Apparently, President Obama told some good jokes at a recent dinner. The British Parliament is mired in an expenses scandal. (One politician charged the government more than $3,000 to repair a leaking pipe under his tennis court.) In China, they’re marking the anniversary of the earthquake that left some 80,000 people dead or vanished a year ago, and in France, a young tennis star has tested positive for cocaine. But swine flu? The world’s media have moved on.
Two weeks ago, there was almost nothing else to read about and nothing else to look at, either. As I noted at the time, papers were filled with photographs of uniformed Mexican policemen, guns and face masks at the ready, not to mention all the snarling pigs. But as of May 10, there were 2,532 confirmed cases of swine flu in the United States, mostly mild, and three deaths—all people with other illnesses. A handful of cases have showed up elsewhere around the world, but outside Mexico, as of this writing, just two have been lethal. Given that an average of 200,000 Americans are hospitalized for the ordinary flu every year—up to 20 percent of the population contracts flu annually—the numbers for swine flu infection do seem rather low in the context of phrases like lethal pandemic and deadly virus.
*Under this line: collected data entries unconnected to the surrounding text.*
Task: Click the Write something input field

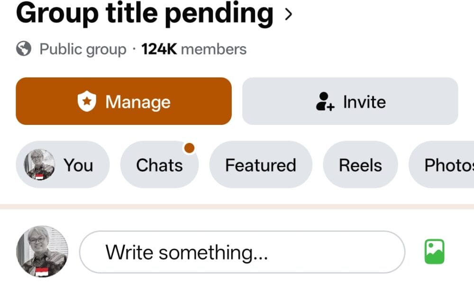Action: (242, 252)
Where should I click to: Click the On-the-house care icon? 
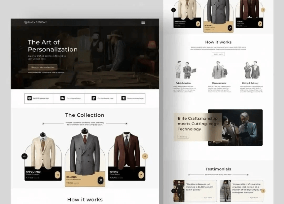click(x=94, y=98)
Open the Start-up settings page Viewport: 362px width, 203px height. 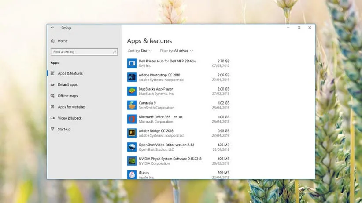point(64,129)
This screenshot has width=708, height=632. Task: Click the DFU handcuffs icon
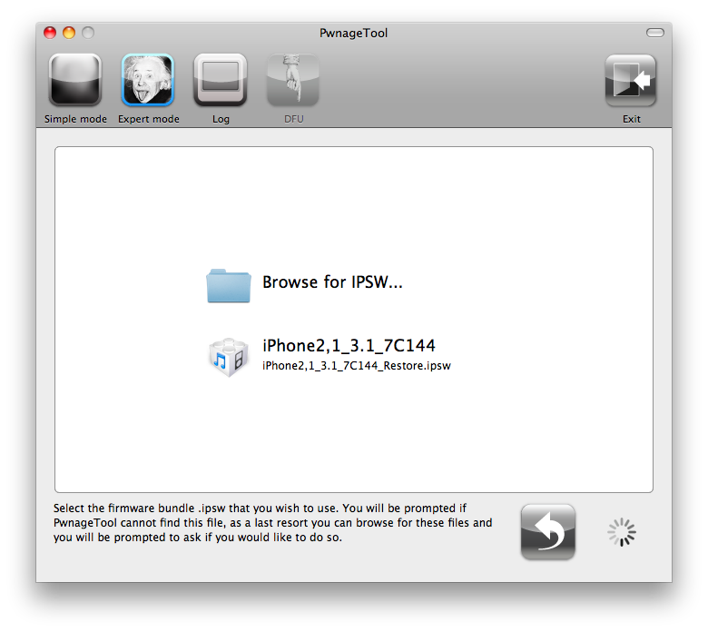click(x=292, y=81)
No wonder the anti-panic backlash started rather quickly, fast on the heels of the panic itself. Last week, a rather senior former European health official was (privately) declaring the whole thing a crock of nonsense, ginned up by the World Health Organization as a fundraising gimmick. Someone else told me, as if with absolutely certainty, that the publicity was in fact a plot by the pharmaceutical companies: Look no further than the massive surge in demand for Tamiflu and Relenza. Face masks never did catch on in most places, so the rumors of a plot by the face mask production companies never caught on, either. Instead, we’ll surely conclude that the whole thing was a plot by the media, designed to increase Web viewership on sites that featured herds of stampeding pigs.
To which the correct response should be: So what? Before “that panic was ridiculous” becomes the conventional wisdom, let’s be frank about it: Where infectious diseases are concerned, panic is good. Panic is what we want. Without panic, nothing happens. Up to 500 million people will get malaria this year, and more than 1 million of them will die, mostly in very poor countries. Yet there is no fear of malaria in the rich world; there is no hysterical media coverage, and thus there is still no satisfactory prevention or cure.
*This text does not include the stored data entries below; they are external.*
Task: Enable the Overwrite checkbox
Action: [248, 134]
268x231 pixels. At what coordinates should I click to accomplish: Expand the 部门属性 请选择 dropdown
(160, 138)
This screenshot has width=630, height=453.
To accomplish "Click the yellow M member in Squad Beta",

By contrast, designs for preventions and cures for swine flu are already, after a mere two weeks of hyperattention, well on track. The U.S. Centers for Disease Control and Prevention has not only developed a test kit to detect the presence of the H1N1 virus that causes the flu; it has already shipped this test kit to all 50 states, plus Puerto Rico and several other countries. Genetic sequences of the virus have been analyzed and databased. A vaccine will probably be ready in time for flu season next fall. Boxes of Tamiflu have been transported to guarded warehouses around the globe, where they await distribution.
Should the panic-mongers turn out not to have been crying wolf and should the virus worsen in the coming weeks, there are still plenty of potential obstacles to effective prevention. The methods presently used to make flu vaccine are ridiculously old-fashioned (they involve chicken eggs), and in a truly lethal epidemic, we would certainly run out. No one has really worked out the morality of that Tamiflu distribution, either: If the United States and Europe distribute their stockpiles to their own citizens only, then no one in the developing world will get any. Our hospitals aren’t prepared for mass casualties, and our health care system would probably crack under the strain. Would doctors accept uninsured patients with a lethal flu virus? Possibly not.
So if the H1N1 virus mutates into something really dangerous, we’ll all be in trouble. But not in as much trouble as we would be if it hadn’t been for that brief, possibly ludicrous but nevertheless useful moment of mass hysteria that brought us such terrific headlines over the past couple of weeks.